Dalam kajian teks kuno. Tidak heran jika suatu teks disalin berulang-ulang, karena pada masa lampau tidak ada yang namanya percetakan. Karena meliputi rentang waktu yang panjang, diwariskan dari satu generasi ke generasi selama berabad-abad, tidak jarang sebuah teks sudah mengalami salinan ulang berkali-kali. Dalam hal ini, jika ada sekelompok penyalin yang berkepentingan tertentu ia dapat saja menyelipkan satu dua kalimat atau beberapa bagian yang mewakili kepentingannya atau menghapus bagian-bagian yang dianggap tidak sesuai dengan pandangan pribadinya. Parahnya, di jaman lalu tidak ada yang namanya penyebutan nama penulis atau berapa kali suatu teks mengalami salin ulang.
Konon, nasib semua teks kuno tidak lah berbeda. Misalnya, untuk sutra yang usianya lebih muda dari Vajracheddika PrajnaParamita Sutra, seperti T'an Ching (Sutra Altar) ditemukan ada beberapa versi. Yang saya ingat ada dua versi. Versi pertama, adalah sutra altar yang disalin pada masa dinasti Song; dikenal dan beredar secara umum. Sedangkan versi kedua, ditemukan akhir-akhir ini di situs Tun Huang yang diperkirakan disalin pada jaman Dinasti Tang. Kedua versi tersebut menunjukkan ada beberapa perbedaan. Namun, hingga kini tidak ada yang tahu versi asli dari Sutra Altar, karena versi Tun Huang juga adalah versi salinan.
Nah, hal ini tidak berlaku untuk sutra-sutra Mahayana belaka. Beberapa ahli meyakini salinan versi Tipitaka yang tersimpan dalam Sri Lanka yang menjadi prototipe bagi teks Theravada modern tidak luput dari modifikasi. Tipitaka Sri Lanka disalin pada masa Raja Ashoka, yang berarti telah terjadi perpecahan sangha pula. Beberapa ahli memperkirakan bahwa penyalin Tipitaka Pali menghapus bagian-bagian yang berkaitan dengan Mahasanghika meski tidak terlalu berhasil. Misalnya seperti yang disebutkan di diskusi di atas, dalam Jataka muncul tentang 10 parami.
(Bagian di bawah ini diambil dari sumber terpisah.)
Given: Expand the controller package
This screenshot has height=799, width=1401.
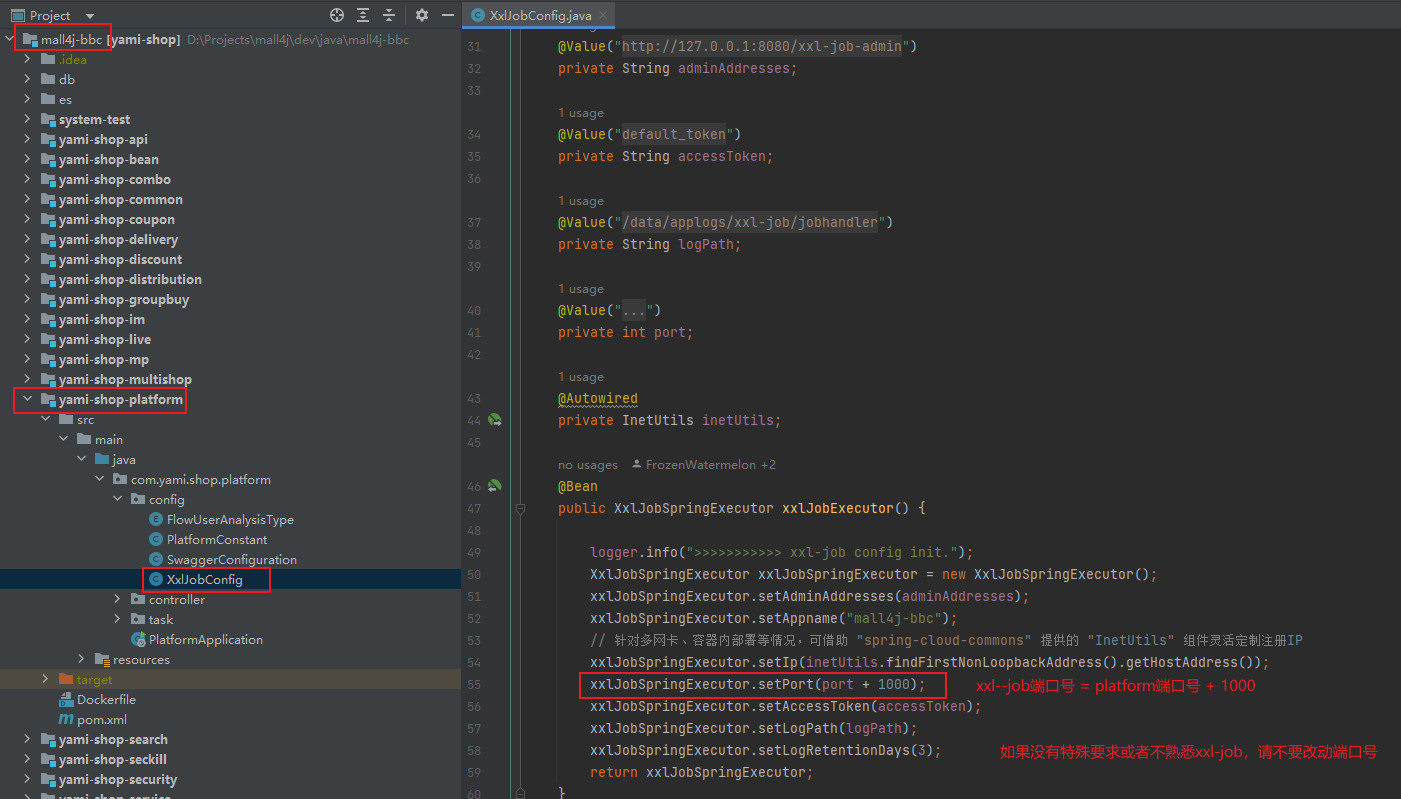Looking at the screenshot, I should [x=118, y=599].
Selain itu, istilah Bodhisatta juga dikenal dalam Theravada, meski ditafsir ulang dengan cara yang berbeda.
Di luar semuanya, kondisi di mana semua teks kuno mengalami banyak perubahan akibat proses salin ulang bukan hanya pada teks-teks Buddhis belaka. Alkitab, Al Quran, Taoisme, bahkan hingga teks-teks lain yang kurang penting. Oleh karena itu, jika menemukan kejanggalan dalam teks kuno yang kita baca jangan tergesa-gesa mengasumsikan sebuah teks adalah palsu terlebih dahulu. Memang tidak tertutup kemungkinan terjadi pemalsuan sebuah teks dengan mengkreasi sebuah dokumen yang sama sekali baru untuk mencapai suatu tujuan, meski hal tersebut sangat sulit diungkap kebenarannya. Dengan demikian, dalam mempelajari suatu teks kuno setiap orang memang harus berhati-hati. Ia perlu mencari tahu beberapa hal untuk melengkapi pengetahuannya, antara lain:
1. Apakah teks yang ada di tangannya adalah Bahasa Asli atau terjemahan. Jika terjemahan, perlu ditanya lagi, sudah berapa kali teks tersebut mengalami penerjemahan?
2. Adakah versi lain dari teks yang ada di tangan Anda? Bagaimana sejarah penemuan teks kuno yang ada di tangan ada? Biasanya teks yang diterima sebagai model generik seringkali disalin berulang-ulang dan berpindah dari satu tangan ke tangan lain sehingga tingkat modifikasinya lebih tinggi ketimbang teks yang ditemukan dalam suatu reruntuhan kuno. Meski tidak ada jaminan mana teks yang lebih asli dari yang lain, adanya perbandingan beberapa versi membantu kita mengenali bagian-bagian yang konsisten dan berubah dari teks dalam suatu periode.
3. Bersikap kritis dalam mengenali isi teks. Jika tidak isi yang menyimpang atau menyesatkan secara umum, meski ada beberapa bagian yang janggal atau tidak sesuai dengan jamannya, bukanlah alasan untuk mengganggap seluruh teks tidak bermanfaat. Dalam hal ini pembaca harus mampu memilah mana pesan yang benar dan mana pesan yang salah. Jika yang penting bagi bagi seseorang adalah mempelajari Buddha Dharma misalnya, yang penting adalah isi pesan yang ingin disampaikan oleh teks tersebut, bukan tingkat keasliannya.